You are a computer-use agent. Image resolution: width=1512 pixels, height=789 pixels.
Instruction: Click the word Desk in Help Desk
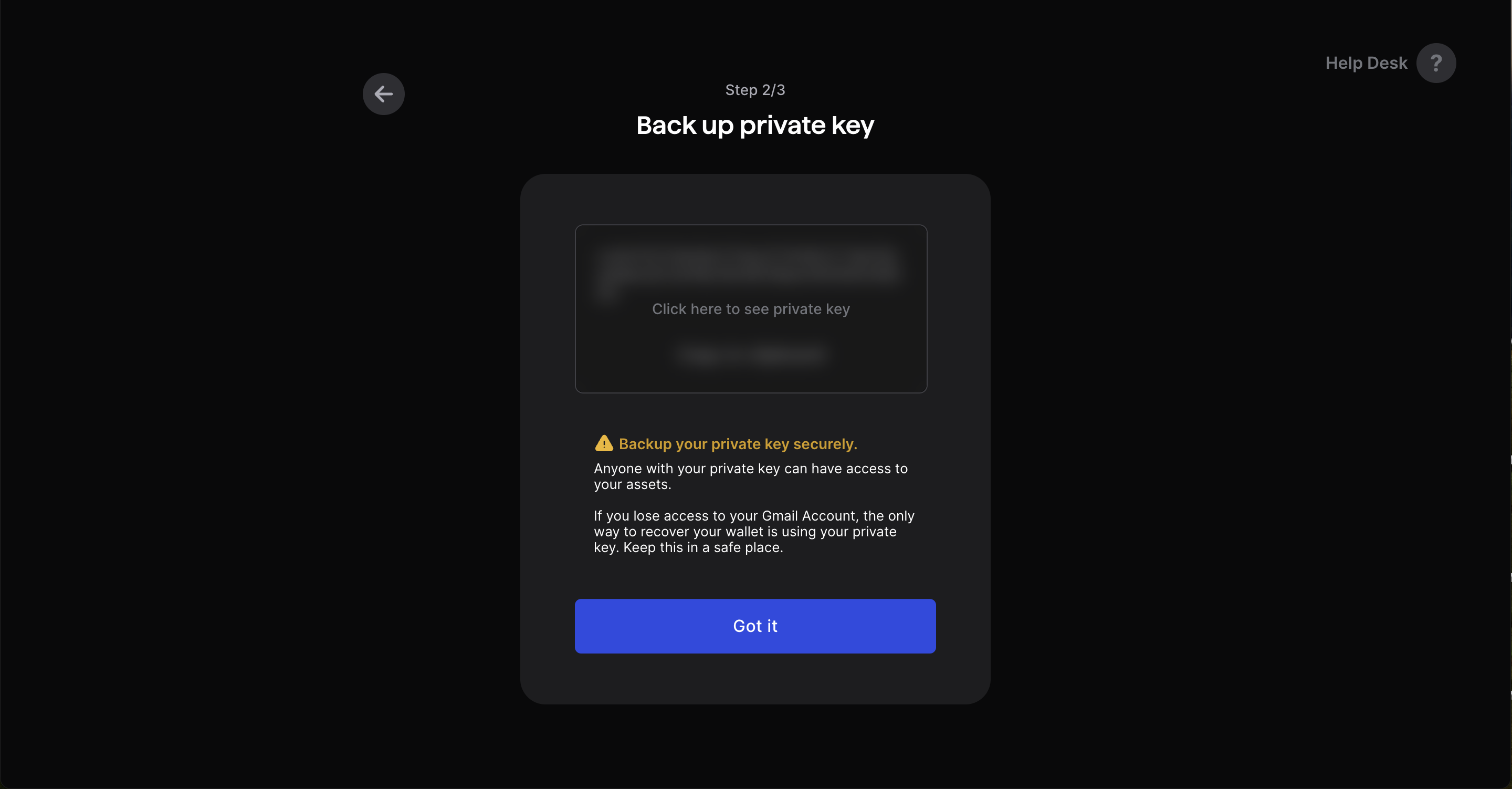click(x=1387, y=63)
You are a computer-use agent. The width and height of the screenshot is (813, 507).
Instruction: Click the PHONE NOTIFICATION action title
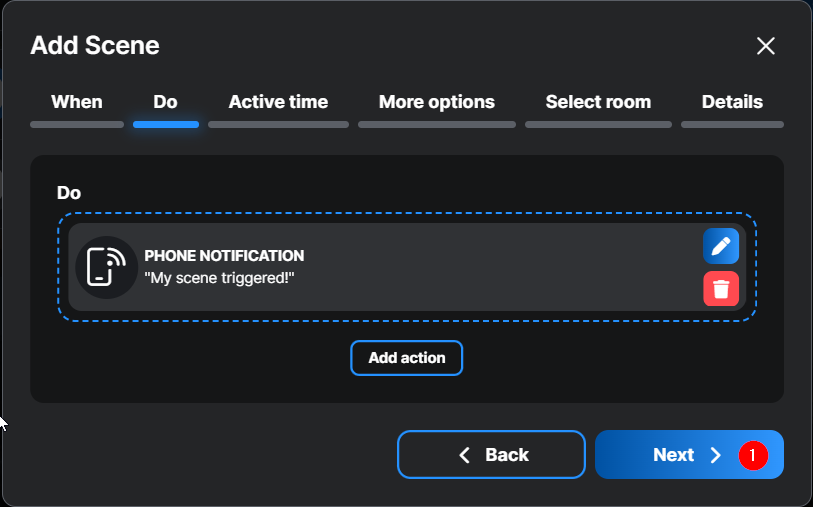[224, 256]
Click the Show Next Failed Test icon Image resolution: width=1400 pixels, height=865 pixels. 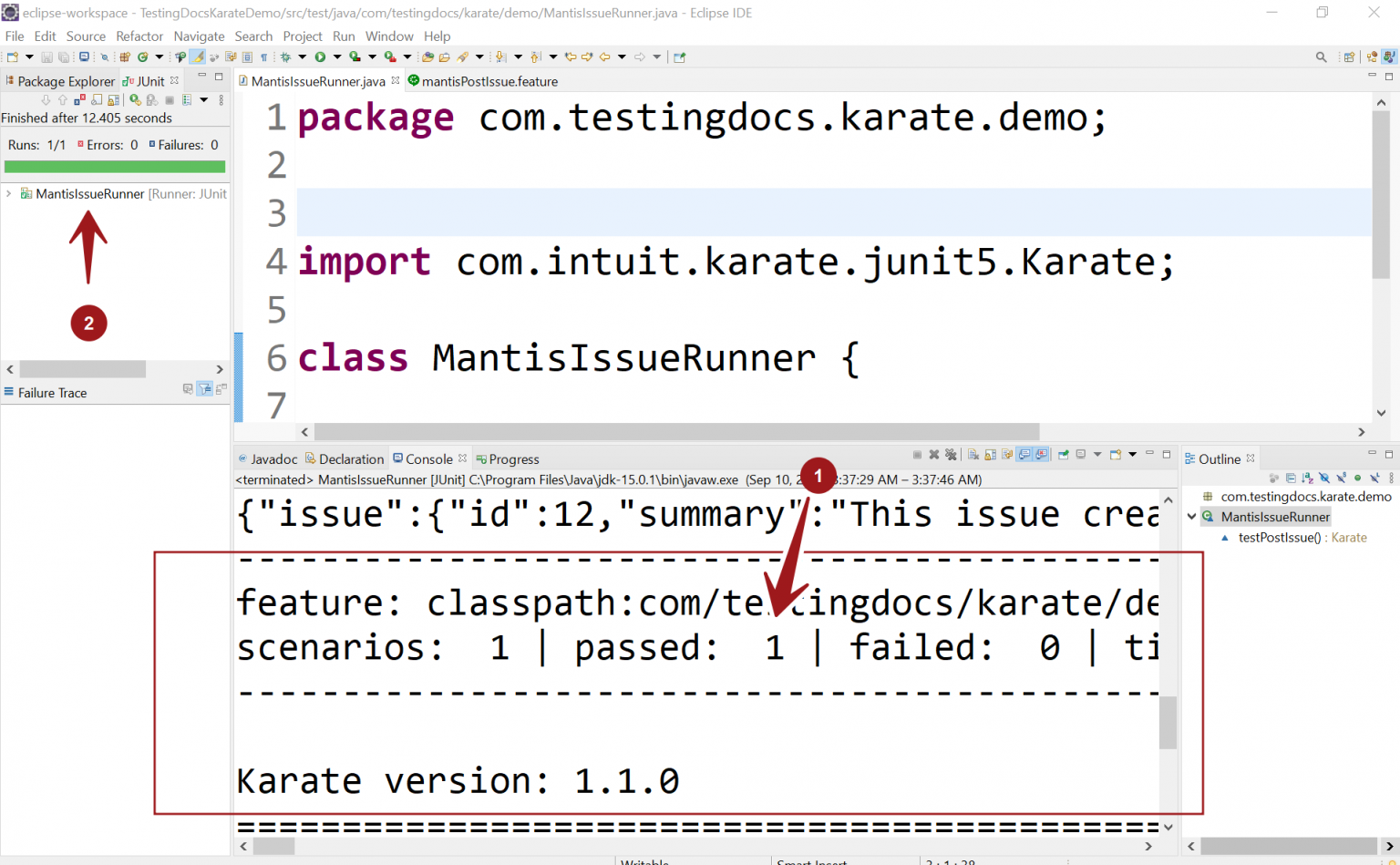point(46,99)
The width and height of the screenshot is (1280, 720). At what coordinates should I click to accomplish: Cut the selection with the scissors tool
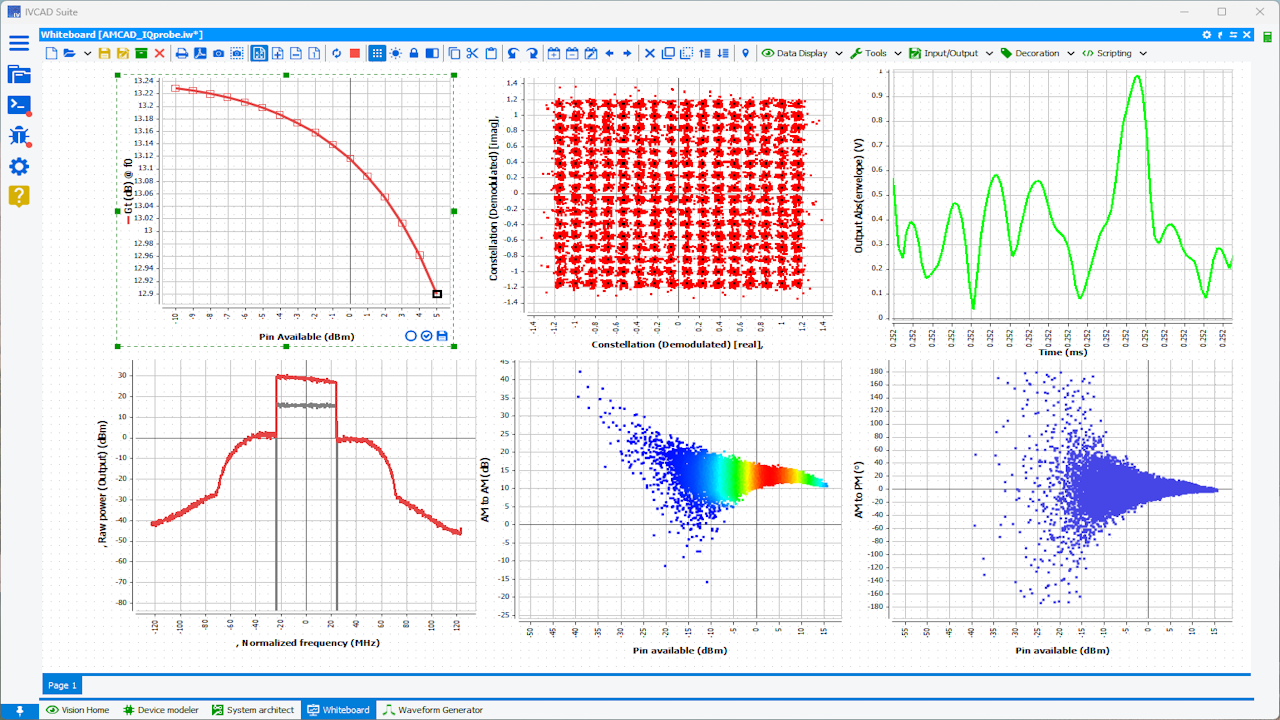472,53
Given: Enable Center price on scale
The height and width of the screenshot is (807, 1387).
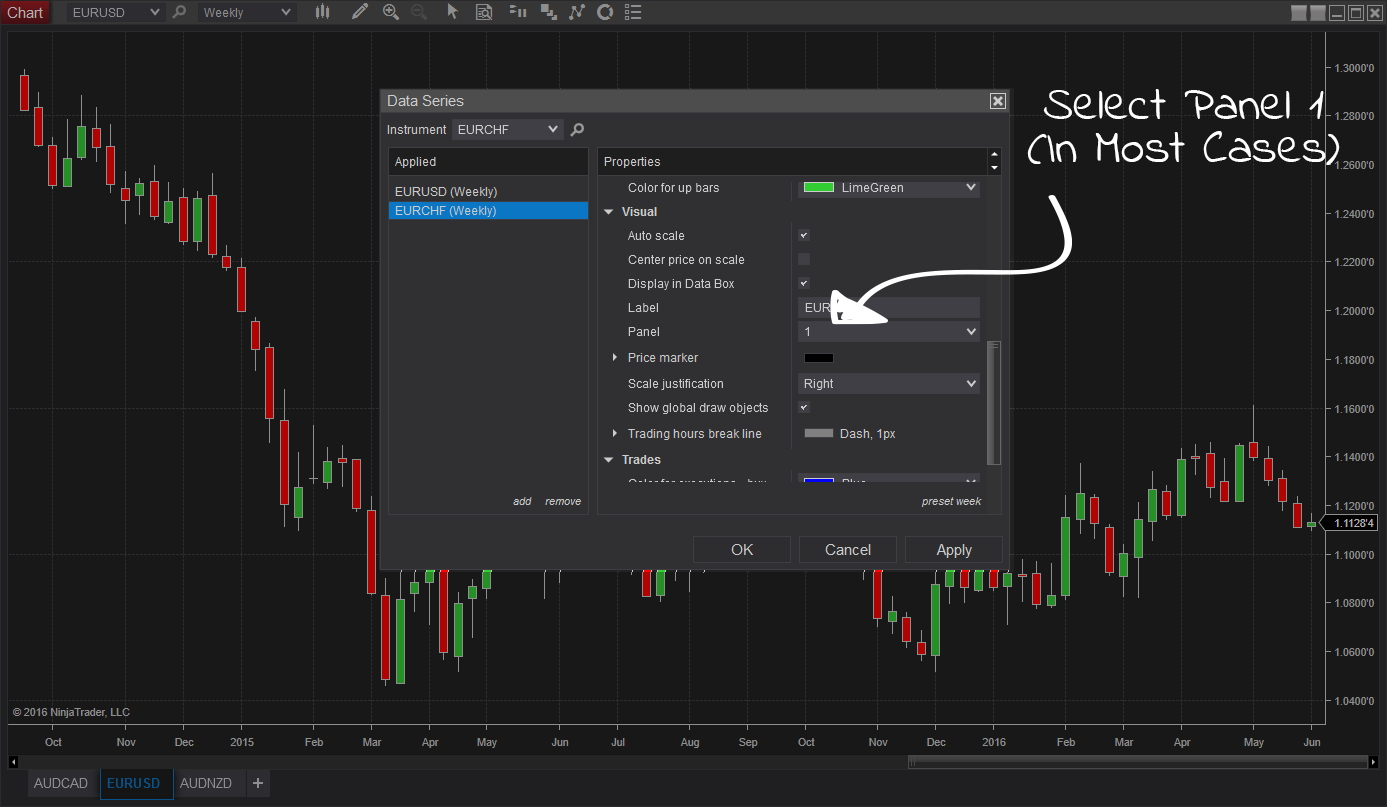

______________________________

When the word "computer" shows up in a line of the entries, report that line.

● Your solution
You are a computer-use agent. Image resolution: width=1512 pixels, height=789 pixels.
You are a computer-use agent. The width and height of the screenshot is (813, 507).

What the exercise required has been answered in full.